# [Activity]
Filter the listing and keep only the lines with the word "Corellas".

# [Data provided]
[Start of Attachment]

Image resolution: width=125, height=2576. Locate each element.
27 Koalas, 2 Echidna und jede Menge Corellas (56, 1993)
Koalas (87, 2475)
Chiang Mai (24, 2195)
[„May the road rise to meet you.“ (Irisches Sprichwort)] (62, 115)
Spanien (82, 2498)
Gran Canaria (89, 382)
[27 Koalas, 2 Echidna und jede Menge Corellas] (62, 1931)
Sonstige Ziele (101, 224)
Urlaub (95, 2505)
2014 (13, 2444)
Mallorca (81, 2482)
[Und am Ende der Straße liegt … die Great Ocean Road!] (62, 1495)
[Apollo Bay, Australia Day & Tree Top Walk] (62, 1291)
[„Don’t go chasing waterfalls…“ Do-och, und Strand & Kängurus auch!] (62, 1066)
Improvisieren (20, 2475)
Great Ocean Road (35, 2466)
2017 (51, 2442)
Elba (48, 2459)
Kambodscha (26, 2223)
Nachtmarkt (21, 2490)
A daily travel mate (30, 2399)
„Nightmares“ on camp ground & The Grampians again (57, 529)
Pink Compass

[End of Attachment]

# [Your response]
27 Koalas, 2 Echidna und jede Menge Corellas (56, 1993)
[27 Koalas, 2 Echidna und jede Menge Corellas] (62, 1931)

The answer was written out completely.